Rashid was elected to parliament from Chapai Nawabganj-3 as a candidate of the Bangladesh Nationalist Party on 30 December 2018. He had received 133,661 votes while Abdul Odul of the Awami League and his nearest rival received 85,938 votes. He took the oath of office 90 days after the mandated time following instructions of Tarique Rahman. The four Bangladesh Nationalist Party members of parliament initially refused to join parliament as they had deemed the election unfair.

Rashid in parliament asked the speaker to create a committee to investigate the large number of cases filed against Bangladesh Nationalist Party politicians. Rashid resigned from parliament on 23 December 2022 as part of the BNP's anti-government protest.

===Charges and convictions===
Assistant Director Monayem Hossain of the Anti-Corruption Commission filed a case against Rashid for tax fraud in March 2007 with Tejgaon police station and then pressed charge in July. Rashid had imported a Hummer H2 on 25 April 2005 without paying tax as per his privilege as a member of parliament but later sold the to Ishtiak Sadek, violating the rules of the duty free facility, who sold it to Enayetur Rahman Bappi. The car, imported under duty free privilege, cannot be sold under less than years of being purchased. Rapid Action Battalion-2, commanded by Lieutenant Colonel Akbar Hossain, had spotted the Hummer in Panthapath and asked the men to come to their camp where they were detained.

In October 2019, Judge Shaikh Nazmul Alam of the Dhaka court sentenced Rashid to five years' imprisonment for dodging taxes while importing a luxurious car in 2007 and fined him five million taka. It also sent his co-accused former managing director of NTV and Channel 9, Enayetur Rahman Bappi, to two years imprisonment. His other co-accused proprietor of Sky Autos, Ishtiak Sadek, sentenced to jail for three years.
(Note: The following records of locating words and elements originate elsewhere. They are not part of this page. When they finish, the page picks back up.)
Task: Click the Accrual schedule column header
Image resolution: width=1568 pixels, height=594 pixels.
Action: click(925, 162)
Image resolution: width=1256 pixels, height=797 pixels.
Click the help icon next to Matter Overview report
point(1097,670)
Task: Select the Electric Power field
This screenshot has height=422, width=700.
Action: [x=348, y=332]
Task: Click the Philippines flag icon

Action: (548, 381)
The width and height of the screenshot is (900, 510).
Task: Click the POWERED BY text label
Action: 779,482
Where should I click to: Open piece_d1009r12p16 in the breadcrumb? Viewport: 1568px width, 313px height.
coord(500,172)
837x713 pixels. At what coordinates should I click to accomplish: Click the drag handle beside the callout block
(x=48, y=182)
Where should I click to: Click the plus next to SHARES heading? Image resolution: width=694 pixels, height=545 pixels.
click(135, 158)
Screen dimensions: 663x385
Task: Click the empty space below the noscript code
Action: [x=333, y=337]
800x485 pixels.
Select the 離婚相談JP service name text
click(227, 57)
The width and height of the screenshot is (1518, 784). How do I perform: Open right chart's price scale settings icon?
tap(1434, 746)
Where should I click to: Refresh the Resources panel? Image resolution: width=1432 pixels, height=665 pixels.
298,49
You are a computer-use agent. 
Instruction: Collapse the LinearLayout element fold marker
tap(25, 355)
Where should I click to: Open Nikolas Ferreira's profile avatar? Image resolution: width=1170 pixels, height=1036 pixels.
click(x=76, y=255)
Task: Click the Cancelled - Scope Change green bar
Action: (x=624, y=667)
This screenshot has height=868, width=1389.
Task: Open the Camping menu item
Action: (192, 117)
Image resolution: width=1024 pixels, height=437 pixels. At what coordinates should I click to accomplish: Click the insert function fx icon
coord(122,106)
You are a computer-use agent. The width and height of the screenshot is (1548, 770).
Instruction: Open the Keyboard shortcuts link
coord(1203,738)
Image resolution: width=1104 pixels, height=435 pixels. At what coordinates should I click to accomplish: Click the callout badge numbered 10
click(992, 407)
A week later, the High Court granted him six months' bail in the case.

Justices Obaidul Hassan and AKM Zahirul Huq asked the government to explain why Rashid's parliamentary membership should not be canceled due to his conviction.

On 9 December 2021, Justice Md Selim of Bangladesh High court upheld the verdict in the tax evasion case against Rashid after hearing his appeal. The High Court commuted his sentence to time served.

==Controversy==
On 15 November 2025, he publicly stated at a rally that “puja is a worship of the devil.” Following his communal and derogatory remarks on religion, widespread criticism erupted on social media, and the Bangladesh Hindu-Buddhist-Christian Unity Council demanded the cancellation of his candidacy in the upcoming election.

==Personal life==
Rashid is married to Syeda Asifa Ashrafi Papia.